Similarly, get_epi method downloads the EPIs based on ProjectObject properties.
>> s.get_epi
Making a dicom query, sometimes this might take long (so be patient)...(16:05:14)
This is what I found for you:
You told me to download the following series: 8,19,20,21,6,7,17,18,
Double check if everything is fine.
Making a dicom query, sometimes this might take long (so be patient)...(16:05:15)

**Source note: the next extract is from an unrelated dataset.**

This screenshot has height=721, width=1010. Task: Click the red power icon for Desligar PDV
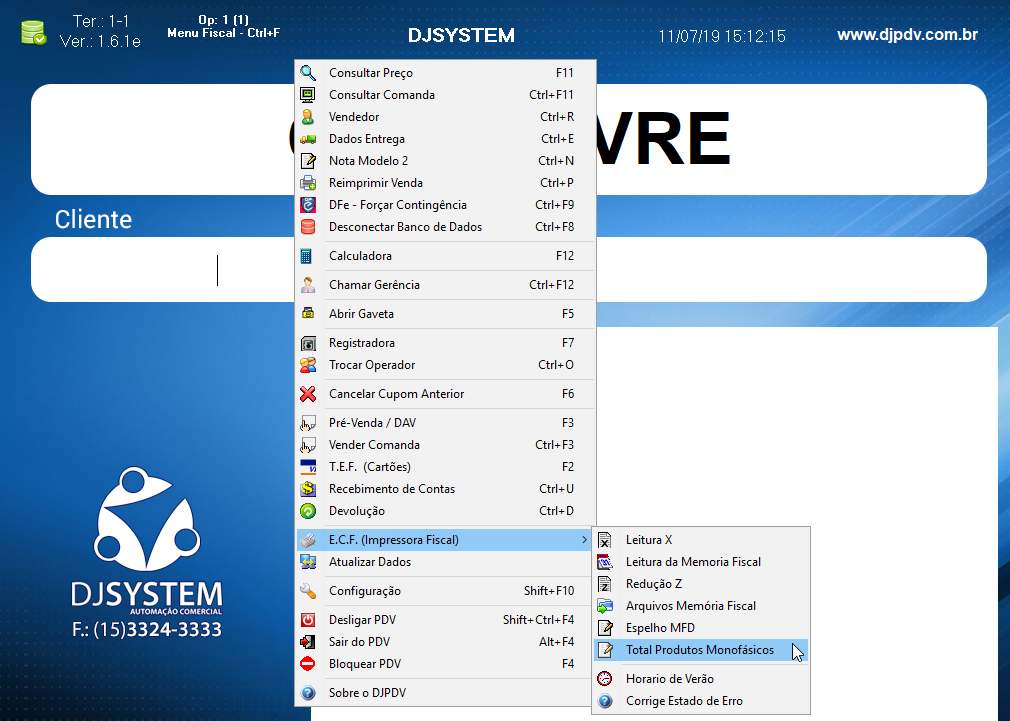click(308, 620)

Will now dump series (16:05:17)
DicomDownload:
Calling system's COPY function to dump the data...16:05:17
source:/XXX/XXX
destination:/tmp/mynextsciencepaper/data//sub001/run001/mrt/

7/ Preprocessing

s.preprocess_pipeline takes care of the preprocessing steps. It tries to make a fieldmap correction if required files are present. And continues with a/ Surface Segmentation of the anatomical data, b/ Normalization to MNI space, c/ Realignment time and participants, d/ Gray to white matter segmentation with newSegment, e/ Strips away skull voxels
 function preprocess_pipeline(self,runs)
            %meta method to run all the required steps for hr
            %preprocessing. RUNS specifies the functional runs, make it a
            %vector if needed. RUNS will be used with Re_Coreg.
            if nargin > 1
                try
     fprintf('Will attempt field corrections\n');
     self.ComputeVDM;
                 self.ApplyVDM;
     self.epi_prefix = 'u_';%if we came that far, change the default EPI prefix.
    catch
     fprintf('Failed... Will work on non-field corrected EPIs\n');
    end
                %
       self.SegmentSurface_HR;%cat12 segmentation
             self.SkullStrip;%removes non-neural voxels
             self.MNI2Native;%brings the atlas (if present) to native space
             self.Re_Coreg(runs);%realignment and coregistration
             self.Segment_meanEPI;%segments mean EPI with new segment
    self.SkullStrip_meanEPI;%creates a native mask
      else
    fprintf('One input argument is required!\n');
      end
        end
8/ Analysis of functional data. So far, Fancycarp covered all the basic preprocessing steps, which should be fairly common to anybody, independent of their projects. However, first-level analyses in fMRI has certainly project specific flavors, that cannot be fully automated with additional data. To this end, the CreateFolderHierarchy method has created the design folder in every subject and run folder, which is supposed to contain parameters necessary for the building of a design matrix required for the first-level analysis. One may create as many design models indexed with an integer, and use this number as argument to first-level analysis method defined in the SubjectObject.
>> pwd
ans =
/mnt/data/project_fearamy/data/sub005/run001/design
>> ls -l
total 136
drwxr-xr-x 2 onat onat 4096 Feb 24  2017 model01
drwxr-xr-x 2 onat onat 4096 Feb 24  2017 model02
drwxrwxr-x 2 onat onat 4096 Feb 13 11:29 model03
drwxr-xr-x 2 onat onat 4096 Feb 24  2017 model04
....
In each of these folders there should be a data.mat file that contains SPM compatible timeing information for different stimuli and conditions. For example the model below contains 10 condition as a Matlab structure which could be directly fed to the SPM gui.
>> cond
cond = 
1x10 struct array with fields:
    name
    onset
    duration
    tmod
    pmod
Calling s.analysis_firstlevel(1,1) should fit a first-level GLM using the model 1 to run 1.